Game logic in JavaScript
Your server-side rules are registered against the server object. Here's a small, real slice: greet a map by name, start its music, and add a chat command that warps the player elsewhere.
// runs as your authoritative server-side game logic
// Play a music track for everyone who enters "town".
server.onEnterMap("town", "onTownEnter");
function onTownEnter(idx) {
server.playMusic(idx, "town");
}
// onChatCommand registers ONE handler that fires for every "/" command
// that isn't built in. Parse the full text and dispatch it yourself.
server.onChatCommand(function(idx, text) {
if (text === "/home") {
server.warpEntityToMap(idx, 48, 47, "town");
}
});
server.onEnterMap(mapName, fnName) fires whenever a player enters that map: on login, on map change, and on warp-to-map. server.onChatCommand(fn) registers a single callback invoked as fn(idx, text) for any /-command that isn't already handled for you. Your handler inspects the full command text and dispatches on it. server.warpEntityToMap(idx, tileX, tileY, mapName) moves a player to a different map (use server.warpEntity to move them within the current one). Coordinates are tile-based everywhere on the server.
Presentation lives on the client side, against the client object:
// runs as client-side presentation on each player's screen
const panel = client.createPanel(8, 8, 180, 40, {});
const label = panel.addLabel("-");
client.onDraw(function(ctx) {
label.setText(player.name + " @ " + player.map);
});
client.onDraw(fn) runs every frame above all game elements; client.createPanel(x, y, w, h, opts) builds a retained-mode panel with labels, progress bars, and buttons. The read-only player global (player.name, player.x, player.y, player.map) stays live per frame.

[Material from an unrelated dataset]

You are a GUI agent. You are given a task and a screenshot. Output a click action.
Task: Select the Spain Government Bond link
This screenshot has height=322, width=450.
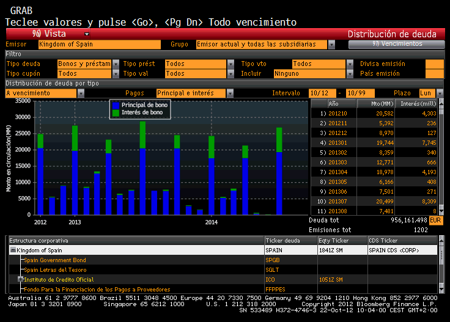click(x=54, y=260)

client.onDraw, client.createPanel, and friends. A convention worth adopting (it's how LoreWorld is built) is to route all UI through one module so feature scripts stay presentation-free and consistent. That's a project choice, not a requirement.tickInterval option when your server starts (100ms by default); lower it for snappier action, raise it for a slower pace.Build & run
When your content is ready, build your game and run it, both from the Manager. Building packages everything you've authored into what streams to each connecting client; running brings your world online for you and your players to connect to. Returning players only download the parts that changed since they were last on, so most reconnects are near-instant.